How to Keep Your Website Secure

 

 

 

 

 

 

 

 

 

 

Step 1: Start with a Safe Web Host

The first step to having a secure website consists of using a secure website hosting provider, considering this is the place where all your data and files are stored.

If a hacker attacks your web host, your website is at risk too.

What does this mean to you? To start with, if your web hosting service doesn’t have strong security features, hackers will find it easy to run malicious code or find other ways to break into your website.

Your website host needs security features like web application firewall (WAF) and denial-of-service (DDoS) protection. 

Step 2: Use HTTPS

Have you ever noticed a warning when entering a website site with no SSL certificate?

Encryption is a must-have if you want to keep your website safe. Google even puts websites without HTTPS in a disfavorable SEO position, which means your website will rank lower and ultimately get less traffic. 

SSLs certificates encrypt the information passing between your website and your visitors.

When setting up an SSL certificate for your website, create expiration alerts so you’re always reminded when it’s time to renew it.

Good website platforms and web hosts come with free SSL certificates. But if you want advanced security features, consider purchasing an advanced SSL certificate from your web host.

Step 3: Manage Admin Rights

Studies on cyberattacks that happened in 2020 show that 56% of critical vulnerabilities can be mitigated simply by removing admin rights.

This is a basic, yet powerful measure you or your business can take to protect your website. 

When a large number of users have access to a website, it becomes difficult to ensure that all cyber safety measures are in place.

If admin rights are restricted, everything is more predictable and easier to manage and account for. 

But can simply reducing the number of administrators stop cyber risks? Of course not. The National Security Agency put together a list of the best practices to take control of admin rights:

  • Deny remote access to your network and make sure local admins use machines where they are physically located. Also, make them use cyber-safe workstations at all times.
  • Limit admin access to computers that contain sensitive information, since users could unwillingly expose credentials.
  • Remove membership of standard user accounts from the local administrator group to have an additional barrier from malicious hackers.
  • Don’t use accounts with admin rights to browse the internet, access email, or carry other unnecessary tasks that could involve processing malicious information of different kinds.
  • Reduce the number of administrates with privileged rights such as the ones that have access to domain admin credentials.
  • Always use multi-factor authentication for admins with privileged rights
  • Make sure to use and manage your passwords effectively by asking for password changes regularly, ensuring they are different for every admin, and keeping them in a physical safe or other offline location.

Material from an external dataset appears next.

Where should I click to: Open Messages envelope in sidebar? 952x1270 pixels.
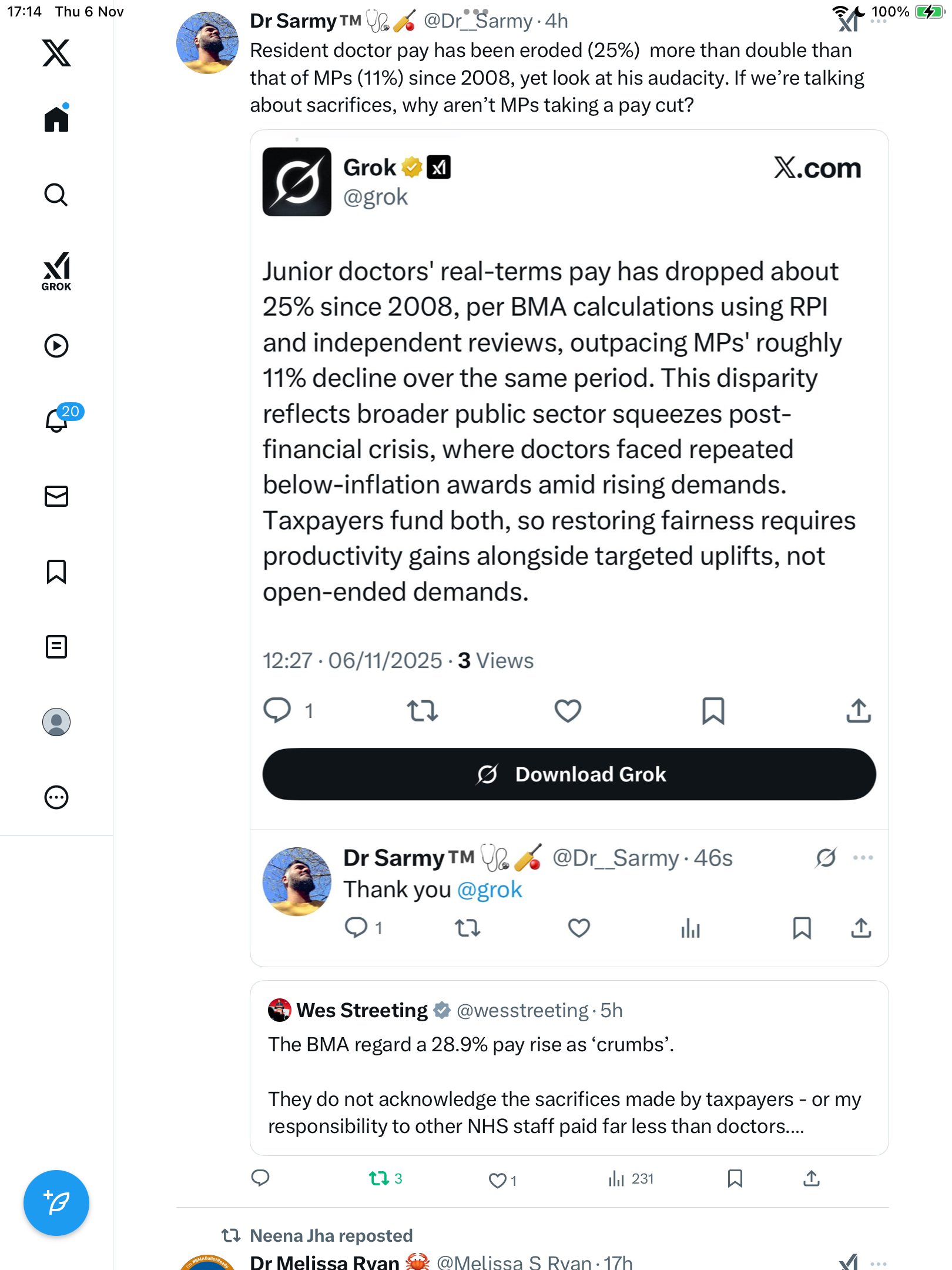(56, 496)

In the next section, we’ll dive deeper into how to manage your passwords.

Step 4: Manage Passwords Effectively

 

 

 

 

Did you know that 64% of sites use unencrypted passwords?

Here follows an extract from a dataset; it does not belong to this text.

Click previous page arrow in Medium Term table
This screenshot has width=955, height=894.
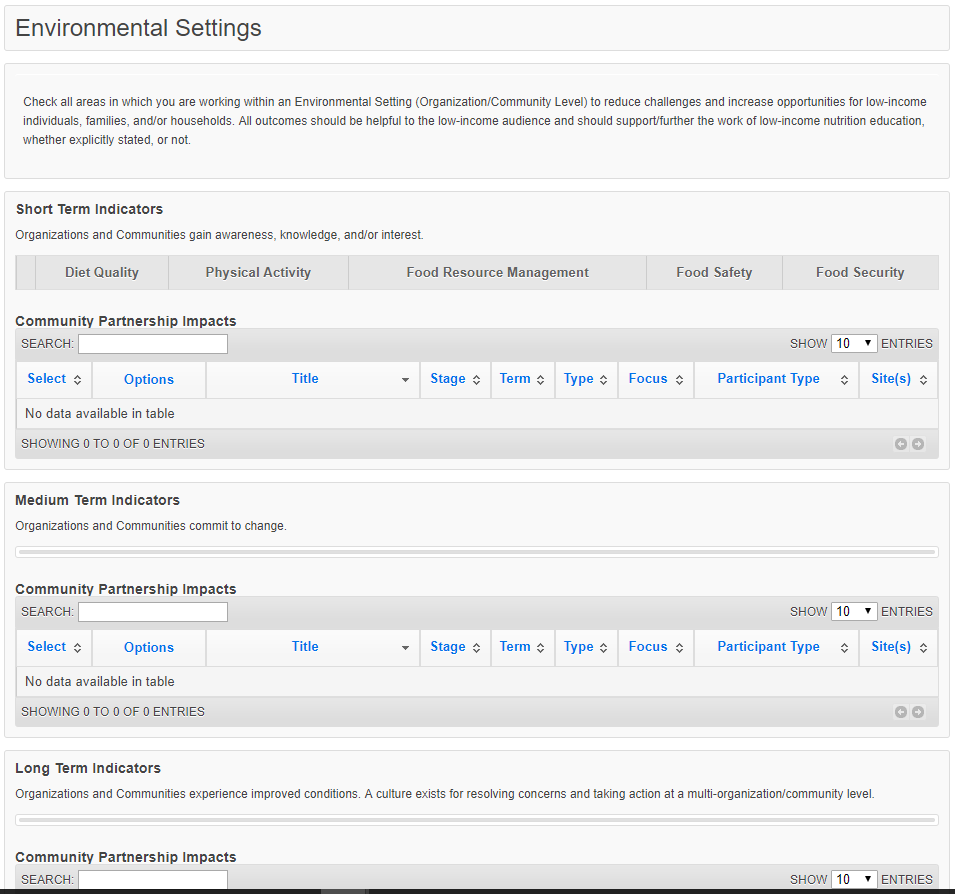[901, 712]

That makes it extremely easy for potential hackers to attack systems, as they can simply track the traffic to the website.

When you create a password, include different letters, as well as symbols and numbers. 

Your passwords need not be related to you in any way, and you must change them regularly. To store your passwords safely online, use a password management tool like LastPass.

In addition to using secure passwords, follow these best practices to stop potential hackers from cracking into your website:

  • Restrict authentication URLs access
  • Restrict the number of login attempts
  • Use CAPTCHAs on your site
  • Add multi-factor authentication

Step 5: Update Your Website Regularly

No matter which platform you chose to create your website, you need to update the software, but also the themes, plugins, and extensions you run on it.

These software updates consist of fixes that cover security flaws and prevent potential cyber-attacks. But there’s more you should do to keep your website platform safe. If you use plug-ins to enhance the features of your site, run updates on a regular basis for those too.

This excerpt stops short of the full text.